Mr Miliband will use his keynote speech to say that councils allocating scarce homes should be required to take into account whether individuals are contributing to their community by working, volunteering, looking after their property and being "good neighbours".
And he will say that a Labour government would offer rewards and incentives to businesses which contribute to the community and the national economy through long-term investment and training.
Mr Miliband will set out the terms of a "new bargain" on both welfare and the economy to reward people and businesses who "do the right thing".
In a speech influenced by the experience of the banking crash, the phone-hacking scandal and riots in England's cities, Mr Miliband will say that the country is facing a "quiet crisis" caused by "an economy and a society too often rewarding not the right people with the right values, but the wrong people with the wrong values".
He is expected to say: "Labour will always stand as the voice of the people, our people. Their values will be heard. And we will challenge the vested interests that benefit when the wrong values are rewarded. Never again should they be able to take advantage of a system which doesn't work to the values and instincts of decent people in our country. We need a new bargain. Based on a different set of values."
Under his proposed shake-up of the welfare system, social housing would no longer be allocated purely on the basis of need. Councils like Newham and Manchester have already started giving additional housing points to people in work. Mr Miliband's proposal would require all authorities to operate similar schemes, though the precise details would be left to individual councils, which could give priority to factors such as voluntary work.
And Mr Miliband will reject Tory claims that Labour is an anti-business party, insisting that all political parties must be pro-business in the modern era. But he will accuse the Conservatives of failing to distinguish between businesses which genuinely create wealth for the nation and those which make money by asset-stripping, without contributing to the communities within which they operate.

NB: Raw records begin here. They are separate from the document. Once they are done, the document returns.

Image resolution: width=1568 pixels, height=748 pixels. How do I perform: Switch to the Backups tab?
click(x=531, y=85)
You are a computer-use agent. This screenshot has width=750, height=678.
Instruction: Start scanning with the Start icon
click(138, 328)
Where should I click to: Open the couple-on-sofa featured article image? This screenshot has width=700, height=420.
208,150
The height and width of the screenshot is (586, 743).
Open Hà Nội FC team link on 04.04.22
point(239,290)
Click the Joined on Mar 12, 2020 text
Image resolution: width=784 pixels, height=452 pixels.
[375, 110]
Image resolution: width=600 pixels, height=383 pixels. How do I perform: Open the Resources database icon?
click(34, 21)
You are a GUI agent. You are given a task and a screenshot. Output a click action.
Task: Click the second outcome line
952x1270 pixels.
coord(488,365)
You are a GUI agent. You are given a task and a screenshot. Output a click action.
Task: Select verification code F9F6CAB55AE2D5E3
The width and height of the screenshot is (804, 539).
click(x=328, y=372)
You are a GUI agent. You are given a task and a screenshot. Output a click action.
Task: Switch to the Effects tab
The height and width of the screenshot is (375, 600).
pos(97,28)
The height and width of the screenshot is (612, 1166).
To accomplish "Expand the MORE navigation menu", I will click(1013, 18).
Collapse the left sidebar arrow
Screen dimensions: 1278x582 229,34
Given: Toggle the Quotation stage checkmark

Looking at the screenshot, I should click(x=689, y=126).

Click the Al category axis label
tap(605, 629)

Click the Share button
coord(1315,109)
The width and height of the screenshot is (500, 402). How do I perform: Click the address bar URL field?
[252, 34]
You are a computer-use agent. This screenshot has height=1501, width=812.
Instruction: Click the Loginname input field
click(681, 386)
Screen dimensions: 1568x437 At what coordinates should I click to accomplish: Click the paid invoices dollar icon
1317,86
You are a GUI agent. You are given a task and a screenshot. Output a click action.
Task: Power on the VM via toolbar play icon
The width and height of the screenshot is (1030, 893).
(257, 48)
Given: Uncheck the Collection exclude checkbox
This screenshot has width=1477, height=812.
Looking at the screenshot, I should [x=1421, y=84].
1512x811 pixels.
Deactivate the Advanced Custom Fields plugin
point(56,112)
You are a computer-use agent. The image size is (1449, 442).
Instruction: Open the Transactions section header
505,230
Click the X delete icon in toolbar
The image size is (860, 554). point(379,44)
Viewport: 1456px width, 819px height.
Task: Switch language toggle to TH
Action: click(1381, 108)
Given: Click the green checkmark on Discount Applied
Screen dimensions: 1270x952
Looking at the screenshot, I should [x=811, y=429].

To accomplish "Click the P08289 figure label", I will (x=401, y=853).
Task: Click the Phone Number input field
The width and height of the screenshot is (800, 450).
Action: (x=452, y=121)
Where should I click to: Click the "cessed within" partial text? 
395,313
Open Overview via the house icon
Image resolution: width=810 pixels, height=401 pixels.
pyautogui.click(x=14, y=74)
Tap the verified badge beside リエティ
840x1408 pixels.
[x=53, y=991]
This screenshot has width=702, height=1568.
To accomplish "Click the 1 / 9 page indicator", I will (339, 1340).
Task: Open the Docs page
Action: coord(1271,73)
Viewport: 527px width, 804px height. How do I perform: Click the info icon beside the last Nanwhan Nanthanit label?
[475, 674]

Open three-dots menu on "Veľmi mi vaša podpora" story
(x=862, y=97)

A Labour government would use tax breaks, regulation and the spending power of the state to favour companies which give something back to Britain, he will say. Companies which secure government contracts would be required to offer apprenticeships and tax incentives would encourage skills training and long-term investment.
Following his pledge earlier this week to reduce the cap on university tuition fees from £9,000 to £6,000, Mr Miliband will signal his determination to take action to get more young people from modest backgrounds into top universities.